== PASSAGE GIVEN

US president Joe Biden shaking hands with Crown Prince Mohammed bin Salman in Jeddah, Saudi Arabia, in July
US president Joe Biden in July said he expected Saudi Arabia to take ‘further steps’ to raise oil production as he met Crown Prince Mohammed bin Salman in Jeddah © Saudi Royal Court/Reuters

A cut in oil supply to prop up prices is among the Opec+ cartel’s options on Monday as Saudi Arabia and other producers meet in the face of soaring inflation that has threatened to tip the global economy into recession.

The possibility of new cuts comes less than six weeks after US president Joe Biden met Crown Prince Mohammed bin Salman in Jeddah and said he expected the kingdom to take “further steps” to raise oil production “in the coming weeks”.

====

WRITTEN TASK A: Please sum up the Opec+ article in two sentences.
WRITTEN TASK B: In the Opec+ article, in which city did Joe Biden meet Crown Prince Mohammed bin Salman?
WRITTEN TASK C: Retype the part of the Opec+ article starting with "US president Joe Biden shaking" and going on through "economy into recession.".

== DATA

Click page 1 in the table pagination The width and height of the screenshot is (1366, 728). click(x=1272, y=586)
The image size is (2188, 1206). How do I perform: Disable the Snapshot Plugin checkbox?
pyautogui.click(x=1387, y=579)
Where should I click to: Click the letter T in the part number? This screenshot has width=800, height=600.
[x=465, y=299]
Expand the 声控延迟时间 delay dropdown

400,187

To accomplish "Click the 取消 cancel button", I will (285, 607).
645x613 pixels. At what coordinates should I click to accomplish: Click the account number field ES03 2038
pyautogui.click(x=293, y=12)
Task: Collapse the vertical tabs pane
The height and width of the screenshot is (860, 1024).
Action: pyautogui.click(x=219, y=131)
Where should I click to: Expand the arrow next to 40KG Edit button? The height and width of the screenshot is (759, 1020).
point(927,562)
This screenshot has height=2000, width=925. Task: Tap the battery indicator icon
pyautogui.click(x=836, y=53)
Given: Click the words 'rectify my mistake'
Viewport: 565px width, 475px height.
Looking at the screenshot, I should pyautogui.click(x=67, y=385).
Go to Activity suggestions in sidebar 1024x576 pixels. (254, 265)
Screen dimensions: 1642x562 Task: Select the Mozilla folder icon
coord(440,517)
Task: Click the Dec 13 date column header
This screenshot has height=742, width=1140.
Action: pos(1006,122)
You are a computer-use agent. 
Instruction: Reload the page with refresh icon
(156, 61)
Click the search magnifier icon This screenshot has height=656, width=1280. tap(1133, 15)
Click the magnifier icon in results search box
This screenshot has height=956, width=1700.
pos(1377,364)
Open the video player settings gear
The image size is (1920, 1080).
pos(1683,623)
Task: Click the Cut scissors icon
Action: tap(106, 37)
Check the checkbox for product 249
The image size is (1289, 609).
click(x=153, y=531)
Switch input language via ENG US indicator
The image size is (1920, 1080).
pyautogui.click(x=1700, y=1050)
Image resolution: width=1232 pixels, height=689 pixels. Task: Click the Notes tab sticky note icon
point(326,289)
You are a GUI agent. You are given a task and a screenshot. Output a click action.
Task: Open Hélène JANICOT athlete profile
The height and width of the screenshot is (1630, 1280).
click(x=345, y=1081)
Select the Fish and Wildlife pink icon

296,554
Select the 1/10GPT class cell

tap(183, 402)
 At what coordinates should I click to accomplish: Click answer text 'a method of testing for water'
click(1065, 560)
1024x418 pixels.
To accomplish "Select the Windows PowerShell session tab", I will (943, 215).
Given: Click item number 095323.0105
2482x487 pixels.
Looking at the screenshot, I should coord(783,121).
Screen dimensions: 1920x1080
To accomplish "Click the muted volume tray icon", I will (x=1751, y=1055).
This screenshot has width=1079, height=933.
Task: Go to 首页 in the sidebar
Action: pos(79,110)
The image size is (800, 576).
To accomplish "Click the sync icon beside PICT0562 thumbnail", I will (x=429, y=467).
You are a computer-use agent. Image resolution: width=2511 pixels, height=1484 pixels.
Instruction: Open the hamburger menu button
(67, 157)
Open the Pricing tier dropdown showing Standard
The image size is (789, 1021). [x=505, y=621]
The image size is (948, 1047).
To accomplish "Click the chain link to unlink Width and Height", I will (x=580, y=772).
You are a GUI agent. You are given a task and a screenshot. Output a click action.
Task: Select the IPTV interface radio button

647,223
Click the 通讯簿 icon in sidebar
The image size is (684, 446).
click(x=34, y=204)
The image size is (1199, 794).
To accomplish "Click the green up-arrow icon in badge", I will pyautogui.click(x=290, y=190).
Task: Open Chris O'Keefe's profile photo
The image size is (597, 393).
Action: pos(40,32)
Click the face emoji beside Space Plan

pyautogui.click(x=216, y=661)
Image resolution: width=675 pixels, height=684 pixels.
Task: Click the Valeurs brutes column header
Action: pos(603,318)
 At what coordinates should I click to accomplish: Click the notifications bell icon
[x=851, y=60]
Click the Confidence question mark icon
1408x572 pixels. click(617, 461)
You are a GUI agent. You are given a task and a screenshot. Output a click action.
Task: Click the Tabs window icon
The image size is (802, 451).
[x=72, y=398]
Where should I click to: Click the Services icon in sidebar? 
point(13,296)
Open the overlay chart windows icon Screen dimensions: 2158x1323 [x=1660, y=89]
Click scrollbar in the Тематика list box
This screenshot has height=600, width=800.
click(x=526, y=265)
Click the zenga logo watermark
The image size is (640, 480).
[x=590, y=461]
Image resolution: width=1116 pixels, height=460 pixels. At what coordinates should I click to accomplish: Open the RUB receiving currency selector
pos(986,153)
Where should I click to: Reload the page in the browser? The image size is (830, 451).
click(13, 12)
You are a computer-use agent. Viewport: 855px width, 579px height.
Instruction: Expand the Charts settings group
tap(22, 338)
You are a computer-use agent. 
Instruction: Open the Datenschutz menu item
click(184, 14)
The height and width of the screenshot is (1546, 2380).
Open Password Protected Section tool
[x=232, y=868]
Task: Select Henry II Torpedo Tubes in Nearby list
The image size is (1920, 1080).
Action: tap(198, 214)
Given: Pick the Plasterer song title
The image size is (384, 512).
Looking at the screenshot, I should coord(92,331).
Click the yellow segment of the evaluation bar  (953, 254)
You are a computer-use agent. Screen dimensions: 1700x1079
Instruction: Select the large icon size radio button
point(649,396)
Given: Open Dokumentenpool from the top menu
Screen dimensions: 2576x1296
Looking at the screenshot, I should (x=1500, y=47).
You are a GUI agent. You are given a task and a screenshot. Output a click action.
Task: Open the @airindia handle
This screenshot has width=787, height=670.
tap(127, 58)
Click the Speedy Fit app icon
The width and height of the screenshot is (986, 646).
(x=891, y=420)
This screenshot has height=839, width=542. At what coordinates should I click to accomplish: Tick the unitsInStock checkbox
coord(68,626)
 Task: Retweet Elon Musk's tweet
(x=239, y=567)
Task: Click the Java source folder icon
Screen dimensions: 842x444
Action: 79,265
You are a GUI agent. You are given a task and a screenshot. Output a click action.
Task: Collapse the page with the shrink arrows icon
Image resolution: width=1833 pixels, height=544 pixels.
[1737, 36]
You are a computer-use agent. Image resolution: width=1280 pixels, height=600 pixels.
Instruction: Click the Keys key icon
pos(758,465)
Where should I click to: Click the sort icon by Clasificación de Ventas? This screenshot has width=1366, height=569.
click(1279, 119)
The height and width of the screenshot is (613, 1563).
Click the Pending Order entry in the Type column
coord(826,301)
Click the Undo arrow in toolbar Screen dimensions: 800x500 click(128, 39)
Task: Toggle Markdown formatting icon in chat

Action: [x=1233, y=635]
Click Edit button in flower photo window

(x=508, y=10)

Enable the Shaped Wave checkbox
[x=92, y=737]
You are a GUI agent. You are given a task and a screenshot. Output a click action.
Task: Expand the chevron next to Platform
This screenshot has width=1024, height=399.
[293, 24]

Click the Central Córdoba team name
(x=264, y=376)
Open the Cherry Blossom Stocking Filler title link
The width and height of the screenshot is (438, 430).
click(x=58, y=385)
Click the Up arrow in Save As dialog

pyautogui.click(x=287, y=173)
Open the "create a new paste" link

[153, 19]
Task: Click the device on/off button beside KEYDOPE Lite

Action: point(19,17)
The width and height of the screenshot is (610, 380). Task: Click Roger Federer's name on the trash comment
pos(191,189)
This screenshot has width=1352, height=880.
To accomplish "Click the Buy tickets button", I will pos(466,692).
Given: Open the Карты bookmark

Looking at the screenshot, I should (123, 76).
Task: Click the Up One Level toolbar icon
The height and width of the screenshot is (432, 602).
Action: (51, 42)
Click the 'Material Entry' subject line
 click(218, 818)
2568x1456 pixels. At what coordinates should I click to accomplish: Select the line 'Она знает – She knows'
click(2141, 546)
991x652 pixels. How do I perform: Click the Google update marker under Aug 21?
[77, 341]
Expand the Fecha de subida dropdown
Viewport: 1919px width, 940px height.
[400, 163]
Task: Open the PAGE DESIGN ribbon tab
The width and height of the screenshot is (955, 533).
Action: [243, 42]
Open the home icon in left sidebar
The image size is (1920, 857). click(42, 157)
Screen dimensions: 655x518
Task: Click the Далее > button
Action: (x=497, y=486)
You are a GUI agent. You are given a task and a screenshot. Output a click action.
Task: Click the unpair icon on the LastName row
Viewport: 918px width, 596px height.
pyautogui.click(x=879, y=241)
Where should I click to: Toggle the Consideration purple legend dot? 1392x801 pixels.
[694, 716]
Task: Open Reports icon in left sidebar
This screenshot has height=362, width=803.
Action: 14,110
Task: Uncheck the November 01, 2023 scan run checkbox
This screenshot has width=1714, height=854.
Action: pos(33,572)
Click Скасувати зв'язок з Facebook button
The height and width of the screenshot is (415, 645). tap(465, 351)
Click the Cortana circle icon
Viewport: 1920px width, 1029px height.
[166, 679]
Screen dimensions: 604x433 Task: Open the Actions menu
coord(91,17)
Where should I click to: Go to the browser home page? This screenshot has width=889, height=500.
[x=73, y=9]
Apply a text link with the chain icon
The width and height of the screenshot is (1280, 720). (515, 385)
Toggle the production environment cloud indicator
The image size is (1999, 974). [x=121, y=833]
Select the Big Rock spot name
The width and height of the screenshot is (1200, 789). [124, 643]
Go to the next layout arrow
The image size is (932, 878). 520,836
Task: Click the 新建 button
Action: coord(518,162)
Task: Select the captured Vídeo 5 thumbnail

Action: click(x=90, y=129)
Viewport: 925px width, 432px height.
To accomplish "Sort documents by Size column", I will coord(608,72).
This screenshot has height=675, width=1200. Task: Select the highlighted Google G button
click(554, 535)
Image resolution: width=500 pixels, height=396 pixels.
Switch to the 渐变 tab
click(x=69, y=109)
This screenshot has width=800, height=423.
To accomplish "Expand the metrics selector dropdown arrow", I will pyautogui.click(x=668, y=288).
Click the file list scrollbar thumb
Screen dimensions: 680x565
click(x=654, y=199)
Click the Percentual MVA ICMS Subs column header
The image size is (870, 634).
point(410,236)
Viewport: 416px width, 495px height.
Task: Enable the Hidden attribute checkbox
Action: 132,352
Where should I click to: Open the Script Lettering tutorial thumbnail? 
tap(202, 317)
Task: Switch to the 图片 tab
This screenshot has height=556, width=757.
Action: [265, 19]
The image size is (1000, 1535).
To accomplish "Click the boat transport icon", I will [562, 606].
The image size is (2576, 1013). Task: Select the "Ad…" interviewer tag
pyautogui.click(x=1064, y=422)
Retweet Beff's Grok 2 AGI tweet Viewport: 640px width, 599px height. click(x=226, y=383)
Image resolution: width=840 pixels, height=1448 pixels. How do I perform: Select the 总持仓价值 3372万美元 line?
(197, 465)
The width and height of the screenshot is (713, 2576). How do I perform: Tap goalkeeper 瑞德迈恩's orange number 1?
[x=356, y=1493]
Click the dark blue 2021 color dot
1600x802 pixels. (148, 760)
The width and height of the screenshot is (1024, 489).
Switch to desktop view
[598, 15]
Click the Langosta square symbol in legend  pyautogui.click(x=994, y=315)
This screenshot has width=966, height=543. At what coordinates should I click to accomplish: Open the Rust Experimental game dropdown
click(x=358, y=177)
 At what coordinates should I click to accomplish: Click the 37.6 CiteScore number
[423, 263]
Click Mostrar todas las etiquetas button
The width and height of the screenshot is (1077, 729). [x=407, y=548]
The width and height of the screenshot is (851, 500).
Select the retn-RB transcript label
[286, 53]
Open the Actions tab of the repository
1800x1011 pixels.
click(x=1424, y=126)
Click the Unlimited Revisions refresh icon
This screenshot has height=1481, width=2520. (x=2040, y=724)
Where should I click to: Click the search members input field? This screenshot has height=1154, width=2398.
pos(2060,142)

====

EXPECTED OUTPUT A: Saudi Arabia and other Opec+ producers meet on Monday amid soaring inflation that has threatened to tip the global economy into recession, and a cut in oil supply to prop up prices is among their options. That possibility comes less than six weeks after US president Joe Biden met Crown Prince Mohammed bin Salman in Jeddah and said he expected the kingdom to take "further steps" to raise oil production "in the coming weeks."

EXPECTED OUTPUT B: Jeddah, Saudi Arabia.

EXPECTED OUTPUT C:
US president Joe Biden shaking hands with Crown Prince Mohammed bin Salman in Jeddah, Saudi Arabia, in July
US president Joe Biden in July said he expected Saudi Arabia to take ‘further steps’ to raise oil production as he met Crown Prince Mohammed bin Salman in Jeddah © Saudi Royal Court/Reuters

A cut in oil supply to prop up prices is among the Opec+ cartel’s options on Monday as Saudi Arabia and other producers meet in the face of soaring inflation that has threatened to tip the global economy into recession.